きみがため
「この辺りにしよう」

人混みが少ないところにスペースを見つけ、桜人に声をかける。

昨日の雨のせいか、土手の芝生は少し湿っていた。

見ると、あたりの人々はレジャーシートや折りたたみいすを用意していて、万全の構えだ。

しかたなくバッグの中を漁って、ハンカチと、コンビニのビニール袋を取り出し、敷物代わりにした。

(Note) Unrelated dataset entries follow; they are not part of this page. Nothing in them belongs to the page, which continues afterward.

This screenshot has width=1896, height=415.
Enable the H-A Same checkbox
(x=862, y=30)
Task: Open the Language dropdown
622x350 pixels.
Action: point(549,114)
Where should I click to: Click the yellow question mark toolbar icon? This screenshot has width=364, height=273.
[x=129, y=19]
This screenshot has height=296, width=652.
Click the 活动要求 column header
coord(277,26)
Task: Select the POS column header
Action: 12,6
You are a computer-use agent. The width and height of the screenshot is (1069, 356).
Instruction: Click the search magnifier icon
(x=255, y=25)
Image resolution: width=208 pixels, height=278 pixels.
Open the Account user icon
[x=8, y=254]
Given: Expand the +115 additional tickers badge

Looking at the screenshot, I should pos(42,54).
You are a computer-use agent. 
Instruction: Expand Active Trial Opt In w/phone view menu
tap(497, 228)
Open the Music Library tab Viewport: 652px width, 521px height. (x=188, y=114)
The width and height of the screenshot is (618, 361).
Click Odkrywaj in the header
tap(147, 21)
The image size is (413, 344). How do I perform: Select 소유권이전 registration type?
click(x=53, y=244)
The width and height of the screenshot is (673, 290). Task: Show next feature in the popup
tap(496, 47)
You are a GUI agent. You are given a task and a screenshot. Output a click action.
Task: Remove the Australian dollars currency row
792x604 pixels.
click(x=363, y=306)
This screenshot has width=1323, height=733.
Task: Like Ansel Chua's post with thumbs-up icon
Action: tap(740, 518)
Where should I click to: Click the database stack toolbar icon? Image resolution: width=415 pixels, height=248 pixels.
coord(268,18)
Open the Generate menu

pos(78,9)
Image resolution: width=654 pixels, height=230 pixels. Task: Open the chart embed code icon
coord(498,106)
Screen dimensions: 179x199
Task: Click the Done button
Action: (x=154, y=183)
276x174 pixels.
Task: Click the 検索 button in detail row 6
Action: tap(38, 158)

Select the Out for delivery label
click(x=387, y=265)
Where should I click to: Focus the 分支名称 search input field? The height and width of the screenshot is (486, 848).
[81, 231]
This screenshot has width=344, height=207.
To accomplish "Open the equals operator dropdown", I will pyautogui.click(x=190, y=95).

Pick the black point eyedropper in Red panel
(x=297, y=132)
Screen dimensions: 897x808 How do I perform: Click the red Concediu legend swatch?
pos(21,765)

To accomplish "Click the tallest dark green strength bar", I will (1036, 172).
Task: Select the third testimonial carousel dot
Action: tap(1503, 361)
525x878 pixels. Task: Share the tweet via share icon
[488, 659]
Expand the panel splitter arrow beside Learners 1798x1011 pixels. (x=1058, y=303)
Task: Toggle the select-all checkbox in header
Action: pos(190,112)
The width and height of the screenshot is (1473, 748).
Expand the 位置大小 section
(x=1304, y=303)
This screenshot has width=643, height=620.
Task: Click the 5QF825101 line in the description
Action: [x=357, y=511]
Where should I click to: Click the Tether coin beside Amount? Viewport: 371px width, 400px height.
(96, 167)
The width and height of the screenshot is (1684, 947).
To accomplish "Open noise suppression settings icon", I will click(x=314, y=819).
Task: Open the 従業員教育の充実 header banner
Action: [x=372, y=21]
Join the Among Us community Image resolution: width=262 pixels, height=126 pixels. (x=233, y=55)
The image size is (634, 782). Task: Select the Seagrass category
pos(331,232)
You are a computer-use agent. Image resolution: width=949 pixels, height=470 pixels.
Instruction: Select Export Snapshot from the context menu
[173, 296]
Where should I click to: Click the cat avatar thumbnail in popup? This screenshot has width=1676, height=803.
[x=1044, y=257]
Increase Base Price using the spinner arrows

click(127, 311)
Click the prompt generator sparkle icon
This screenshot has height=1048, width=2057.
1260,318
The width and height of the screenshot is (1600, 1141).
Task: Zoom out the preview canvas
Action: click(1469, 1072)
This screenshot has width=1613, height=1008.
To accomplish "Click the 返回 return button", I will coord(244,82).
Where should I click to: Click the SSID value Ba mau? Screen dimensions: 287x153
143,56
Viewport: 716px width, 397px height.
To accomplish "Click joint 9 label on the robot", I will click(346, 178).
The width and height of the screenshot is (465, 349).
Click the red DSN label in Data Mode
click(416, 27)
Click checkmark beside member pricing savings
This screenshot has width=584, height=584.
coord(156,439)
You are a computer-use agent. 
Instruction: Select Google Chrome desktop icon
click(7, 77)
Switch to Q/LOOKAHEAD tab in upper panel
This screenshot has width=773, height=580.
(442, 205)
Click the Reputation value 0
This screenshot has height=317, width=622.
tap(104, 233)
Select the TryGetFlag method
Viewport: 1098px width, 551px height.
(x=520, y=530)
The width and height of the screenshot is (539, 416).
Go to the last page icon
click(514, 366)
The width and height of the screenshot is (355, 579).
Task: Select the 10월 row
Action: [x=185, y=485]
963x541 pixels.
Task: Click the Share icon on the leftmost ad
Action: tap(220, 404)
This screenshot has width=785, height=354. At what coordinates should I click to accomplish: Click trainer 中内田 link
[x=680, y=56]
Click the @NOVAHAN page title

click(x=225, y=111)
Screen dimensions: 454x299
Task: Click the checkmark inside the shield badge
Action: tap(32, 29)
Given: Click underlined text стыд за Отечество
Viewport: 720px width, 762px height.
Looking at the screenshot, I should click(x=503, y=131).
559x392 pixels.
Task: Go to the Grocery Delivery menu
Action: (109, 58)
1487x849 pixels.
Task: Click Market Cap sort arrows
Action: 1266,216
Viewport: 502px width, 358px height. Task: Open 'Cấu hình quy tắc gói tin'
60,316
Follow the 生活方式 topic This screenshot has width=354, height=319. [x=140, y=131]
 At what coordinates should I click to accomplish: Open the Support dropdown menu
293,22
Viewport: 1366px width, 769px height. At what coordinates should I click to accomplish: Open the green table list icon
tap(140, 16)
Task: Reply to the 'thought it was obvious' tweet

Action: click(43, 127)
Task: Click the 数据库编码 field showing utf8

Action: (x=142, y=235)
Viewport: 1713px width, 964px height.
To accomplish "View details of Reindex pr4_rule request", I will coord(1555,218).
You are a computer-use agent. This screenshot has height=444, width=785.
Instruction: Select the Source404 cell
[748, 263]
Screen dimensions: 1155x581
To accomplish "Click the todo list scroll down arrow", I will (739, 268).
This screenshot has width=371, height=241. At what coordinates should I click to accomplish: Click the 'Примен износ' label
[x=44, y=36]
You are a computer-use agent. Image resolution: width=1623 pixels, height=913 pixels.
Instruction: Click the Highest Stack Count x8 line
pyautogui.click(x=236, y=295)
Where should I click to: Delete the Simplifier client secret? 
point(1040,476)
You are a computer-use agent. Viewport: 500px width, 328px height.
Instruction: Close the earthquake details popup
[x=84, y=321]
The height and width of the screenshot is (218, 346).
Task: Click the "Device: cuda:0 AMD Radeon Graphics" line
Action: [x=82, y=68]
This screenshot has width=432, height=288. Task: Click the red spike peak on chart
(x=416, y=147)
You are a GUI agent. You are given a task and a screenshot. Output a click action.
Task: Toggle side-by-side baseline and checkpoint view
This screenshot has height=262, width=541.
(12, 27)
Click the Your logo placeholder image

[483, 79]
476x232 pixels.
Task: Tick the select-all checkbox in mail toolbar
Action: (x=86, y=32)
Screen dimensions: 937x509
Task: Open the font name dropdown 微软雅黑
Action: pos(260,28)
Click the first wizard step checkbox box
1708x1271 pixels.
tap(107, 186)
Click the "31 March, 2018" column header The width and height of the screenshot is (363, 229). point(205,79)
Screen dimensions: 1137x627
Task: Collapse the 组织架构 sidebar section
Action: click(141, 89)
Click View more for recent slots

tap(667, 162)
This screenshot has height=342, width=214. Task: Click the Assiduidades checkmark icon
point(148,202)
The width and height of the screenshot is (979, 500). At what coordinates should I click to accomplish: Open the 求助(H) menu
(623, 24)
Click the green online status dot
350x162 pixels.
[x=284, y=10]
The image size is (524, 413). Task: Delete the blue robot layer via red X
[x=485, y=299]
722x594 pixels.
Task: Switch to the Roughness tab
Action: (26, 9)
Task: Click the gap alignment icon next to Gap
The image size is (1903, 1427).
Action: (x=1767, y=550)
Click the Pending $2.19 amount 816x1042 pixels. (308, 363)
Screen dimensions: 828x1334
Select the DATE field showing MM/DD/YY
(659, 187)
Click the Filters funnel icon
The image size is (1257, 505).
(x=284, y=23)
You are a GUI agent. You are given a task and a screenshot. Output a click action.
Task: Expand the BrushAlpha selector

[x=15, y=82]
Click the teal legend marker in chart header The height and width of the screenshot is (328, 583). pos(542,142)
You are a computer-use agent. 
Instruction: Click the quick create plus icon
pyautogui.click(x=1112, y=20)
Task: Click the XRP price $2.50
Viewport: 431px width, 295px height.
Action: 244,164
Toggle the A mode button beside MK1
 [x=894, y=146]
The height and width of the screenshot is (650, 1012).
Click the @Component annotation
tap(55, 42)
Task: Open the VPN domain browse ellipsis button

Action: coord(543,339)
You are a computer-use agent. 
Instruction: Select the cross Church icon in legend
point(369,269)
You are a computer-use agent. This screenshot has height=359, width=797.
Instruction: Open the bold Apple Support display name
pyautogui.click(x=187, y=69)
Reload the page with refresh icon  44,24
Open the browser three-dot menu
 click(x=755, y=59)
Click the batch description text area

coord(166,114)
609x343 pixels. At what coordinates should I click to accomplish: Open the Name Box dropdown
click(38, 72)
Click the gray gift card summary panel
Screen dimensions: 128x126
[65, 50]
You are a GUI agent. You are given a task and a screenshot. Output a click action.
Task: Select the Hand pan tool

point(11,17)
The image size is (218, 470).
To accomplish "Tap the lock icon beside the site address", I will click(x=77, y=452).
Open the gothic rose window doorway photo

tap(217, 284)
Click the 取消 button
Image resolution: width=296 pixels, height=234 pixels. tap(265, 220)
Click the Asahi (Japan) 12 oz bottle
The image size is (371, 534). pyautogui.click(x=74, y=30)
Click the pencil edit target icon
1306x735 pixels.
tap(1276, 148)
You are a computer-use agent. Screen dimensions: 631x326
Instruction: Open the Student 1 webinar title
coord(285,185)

スマホを操作し、いつ花火が打ち上がってもいいよう準備する。

「暑いな。子供の頃、花火を見に行ったらどんなだろうと思ってたけど、こんなに暑いと思わなかった」

空を見上げながら、桜人が言う。

彼の言うように、ただでさえ気温が高いのに、人々の熱気や屋台から流れる煙が相まって、座っているだけで汗が噴き出すほど蒸し蒸ししている。

「桜人は、どんな子供だったの?」

ふと、聞いてみた。

知ってるのは、子供の頃本ばかり読んでたということと、花火大会に行ったことがないということだけ。

「すげえ、嫌な子供だった。周りを困らせてばかり」

自嘲するように笑いながら、桜人が答える。

「そうなの? 想像もつかない」

「……今は、すごく後悔してる」

そう言った桜人の声が独特の重みを孕んでいて、私は一瞬、呼吸するのを忘れそうになる。

川面に向けられた桜人の横顔が、消え入りそうなほど儚げで、本当に消えてしまうんじゃないかと心配になった。

そんな彼に、光の面影が、ふと重なる。

病気のつらさゆえに、私に冷たく当たり、それを謝ってきた光。

桜人が周りを困らせてしまったのも、もしかしたらなにか理由があったのかもしれない。